• [AIM OF THE TASK]:
Copy the lines of the records below that begin at the line containing "Task: Tick the Neutral response checkbox" and stop after the line containing "click(x=206, y=101)", swapping "Neutral" for "Positive" and leaving everything else unchanged.

• [INFORMATION PROVIDED]:
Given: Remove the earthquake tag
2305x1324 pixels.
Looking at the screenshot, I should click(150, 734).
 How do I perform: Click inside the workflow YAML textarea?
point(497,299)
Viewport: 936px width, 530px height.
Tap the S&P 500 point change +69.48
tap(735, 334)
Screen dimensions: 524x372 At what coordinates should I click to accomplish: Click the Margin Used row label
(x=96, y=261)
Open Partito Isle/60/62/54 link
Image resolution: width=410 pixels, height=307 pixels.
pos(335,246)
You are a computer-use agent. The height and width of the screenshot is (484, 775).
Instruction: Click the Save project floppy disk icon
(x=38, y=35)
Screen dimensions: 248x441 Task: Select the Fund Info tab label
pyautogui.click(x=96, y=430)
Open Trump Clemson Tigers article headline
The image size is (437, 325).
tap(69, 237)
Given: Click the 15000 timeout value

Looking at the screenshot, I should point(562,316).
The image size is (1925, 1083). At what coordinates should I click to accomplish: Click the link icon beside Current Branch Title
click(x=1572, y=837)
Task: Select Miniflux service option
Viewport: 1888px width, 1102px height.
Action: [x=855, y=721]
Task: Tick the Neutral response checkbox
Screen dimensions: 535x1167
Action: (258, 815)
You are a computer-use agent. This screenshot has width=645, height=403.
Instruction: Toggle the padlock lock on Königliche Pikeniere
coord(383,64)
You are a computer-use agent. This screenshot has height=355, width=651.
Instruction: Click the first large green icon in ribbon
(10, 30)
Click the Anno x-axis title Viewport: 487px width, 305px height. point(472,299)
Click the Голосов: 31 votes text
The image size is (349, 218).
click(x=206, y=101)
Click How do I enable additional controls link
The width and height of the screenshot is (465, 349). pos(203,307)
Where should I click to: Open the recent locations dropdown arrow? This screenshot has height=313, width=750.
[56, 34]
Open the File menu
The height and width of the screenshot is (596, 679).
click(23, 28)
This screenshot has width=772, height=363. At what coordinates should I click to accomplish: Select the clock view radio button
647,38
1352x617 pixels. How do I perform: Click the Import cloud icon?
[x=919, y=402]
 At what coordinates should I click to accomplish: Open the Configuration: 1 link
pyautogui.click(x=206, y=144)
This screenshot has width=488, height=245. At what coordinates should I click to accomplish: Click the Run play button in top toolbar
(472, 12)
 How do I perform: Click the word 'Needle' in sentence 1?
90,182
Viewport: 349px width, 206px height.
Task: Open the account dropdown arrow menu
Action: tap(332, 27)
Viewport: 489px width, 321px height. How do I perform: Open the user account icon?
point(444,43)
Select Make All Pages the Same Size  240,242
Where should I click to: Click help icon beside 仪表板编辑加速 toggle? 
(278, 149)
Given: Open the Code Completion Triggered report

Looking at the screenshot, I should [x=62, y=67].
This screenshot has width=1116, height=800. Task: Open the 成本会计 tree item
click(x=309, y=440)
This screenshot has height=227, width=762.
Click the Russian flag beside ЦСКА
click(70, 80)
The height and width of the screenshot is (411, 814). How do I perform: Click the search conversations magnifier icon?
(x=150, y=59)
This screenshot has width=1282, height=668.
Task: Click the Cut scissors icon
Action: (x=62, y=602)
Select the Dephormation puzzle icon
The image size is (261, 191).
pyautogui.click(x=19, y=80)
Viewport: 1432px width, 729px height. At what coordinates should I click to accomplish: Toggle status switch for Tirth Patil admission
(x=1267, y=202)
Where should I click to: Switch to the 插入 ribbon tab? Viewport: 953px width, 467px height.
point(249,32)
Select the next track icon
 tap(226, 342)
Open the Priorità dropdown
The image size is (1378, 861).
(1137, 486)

• [EXERCISE RESPONSE]:
Task: Tick the Positive response checkbox
Screen dimensions: 535x1167
Action: (258, 815)
You are a computer-use agent. This screenshot has width=645, height=403.
Instruction: Toggle the padlock lock on Königliche Pikeniere
coord(383,64)
You are a computer-use agent. This screenshot has height=355, width=651.
Instruction: Click the first large green icon in ribbon
(10, 30)
Click the Anno x-axis title Viewport: 487px width, 305px height. point(472,299)
Click the Голосов: 31 votes text
The image size is (349, 218).
click(x=206, y=101)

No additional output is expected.